Ocular Complications of HIV/AIDS in the Era of HAART

Millena G Bittencourt; Owhofasa O Agbedia; Hong T Liu; Rachel Annam; Yasir J Sepah; Henry Alexander Leder; Raafay Sophie; Mohamed Ibrahim; Abeer Akhtar; Anam Akhlaq; Diana V Do; Quan Dong Nguyen


Expert Rev Ophthalmol. 2012;7(6):555-564. 

In This Article

Ocular Complications of HIV: The Dilemma in the Era of HAART

Fifteen years after the introduction of HAART, the management of ocular HIV complications is still being established. The specific timing of when to initiate HAART in patients with CMVR is still an issue. In 2005, a study conducted by Ortega-Larrocea and colleagues in Mexico showed that patients with CMVR who had early introduction of HAART had a higher incidence of IRU (71%) and also developed more severe IRU than those patients who had completed induction therapy for CMV before initiating HAART (31% of IRU incidence).[96] The data suggested a benefit in delaying the initiation of HAART in controling the CMVR and reducing the chances of IRU. However, the risks of opportunistic infections should be taken into consideration.
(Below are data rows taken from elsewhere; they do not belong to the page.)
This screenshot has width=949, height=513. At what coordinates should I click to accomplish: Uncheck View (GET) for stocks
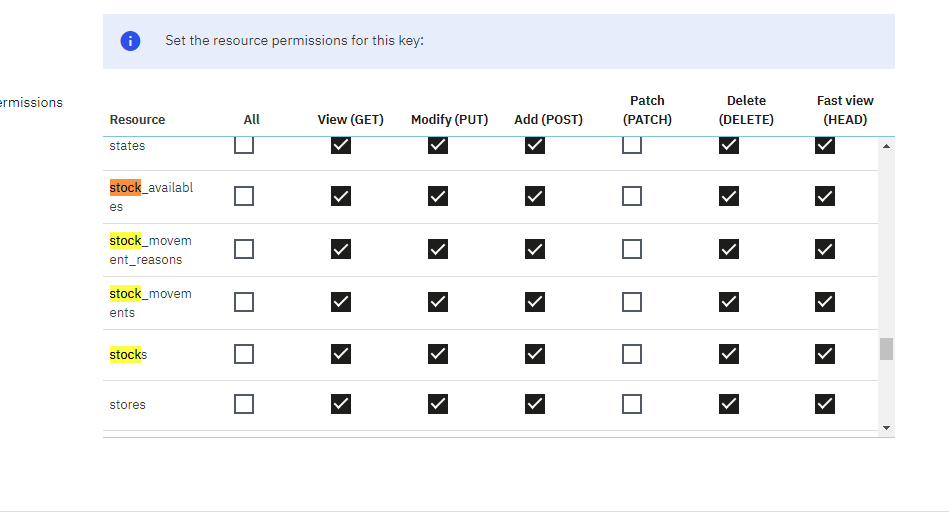point(341,354)
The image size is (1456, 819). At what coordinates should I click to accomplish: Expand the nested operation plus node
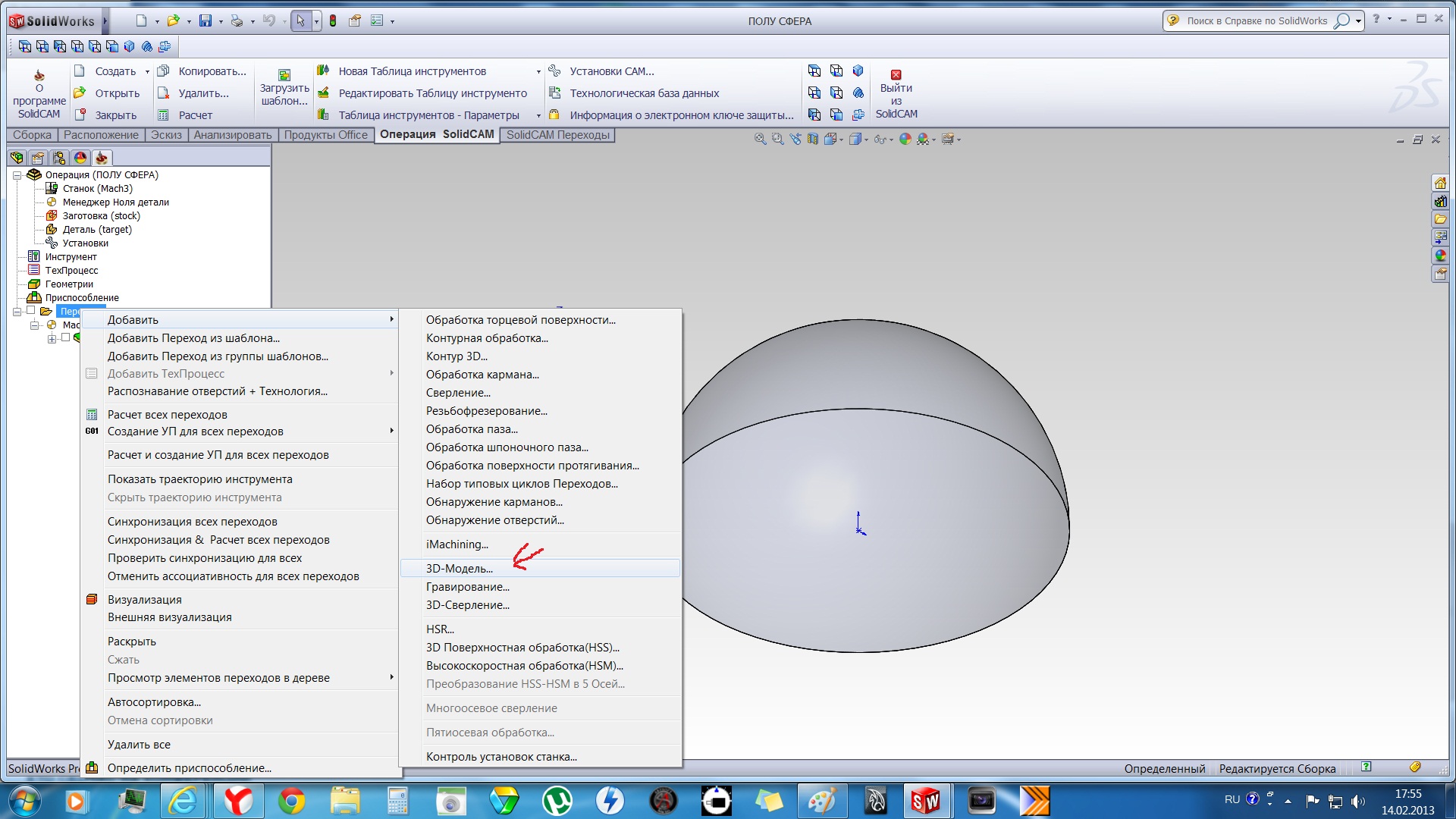52,339
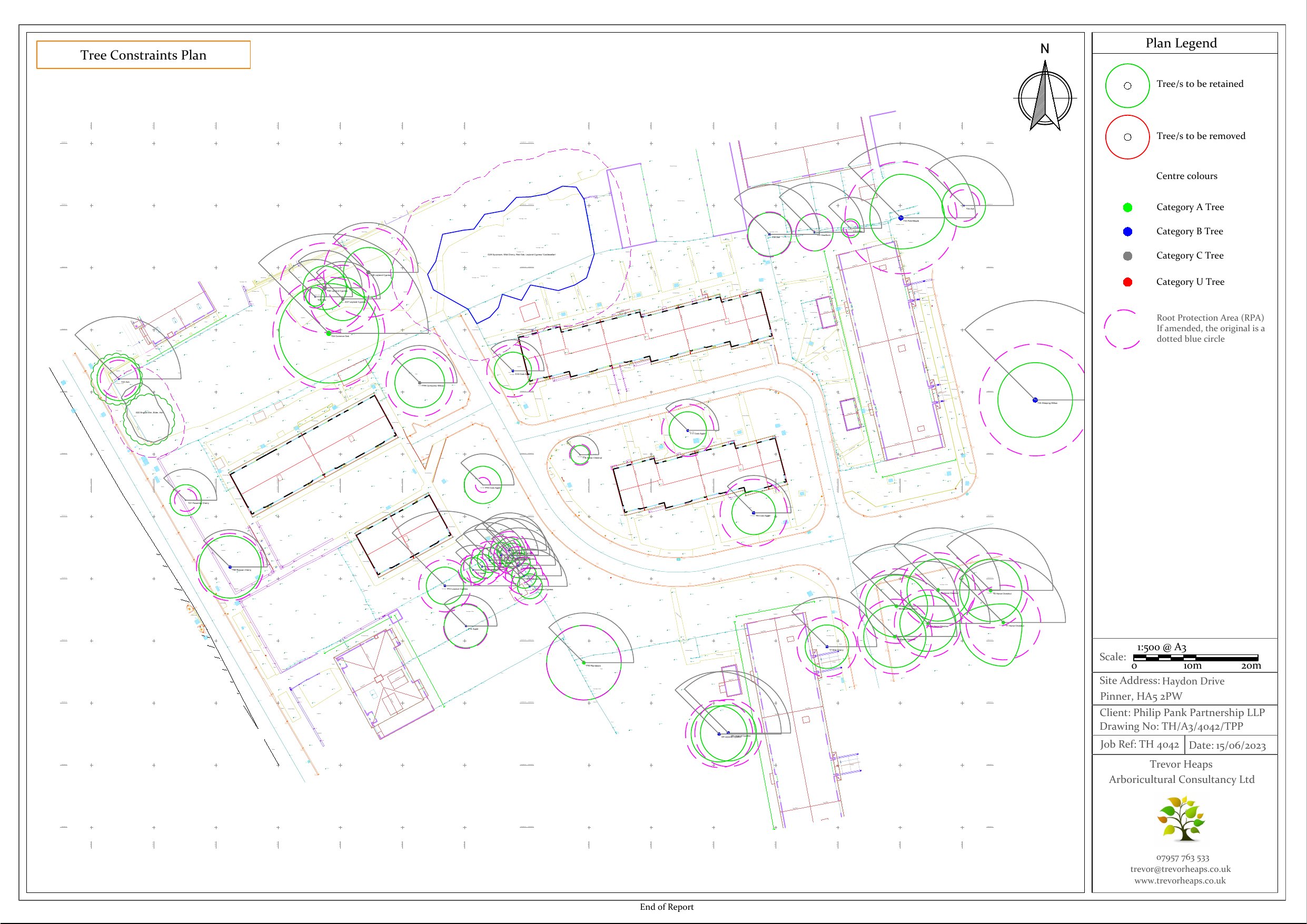Image resolution: width=1307 pixels, height=924 pixels.
Task: Click the grey Category C Tree dot
Action: tap(1127, 256)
One randomized trial in which HAART was started approximately 2 weeks after opportunistic infection therapy, in comparison to approximately 6 weeks later, demonstrated a significantly greater risk of AIDS-related events in the latter group.[97] Furthermore, there was no increase in immune reconstitution inflammatory syndrome events in the latter group, although CMVR was not specifically studied. Some authors suggest that because the rate of IRU is low (0.04/PY) and because CMV replication is controlled within 1–2 weeks, a delay of no more than 2 weeks would seem prudent.[1] Overall, the prevalence of CMVR has reduced by 75–90% compared with the pre-HAART era and there has been a 40–50% reduction in the prevalence of opportunistic infections (Table 1).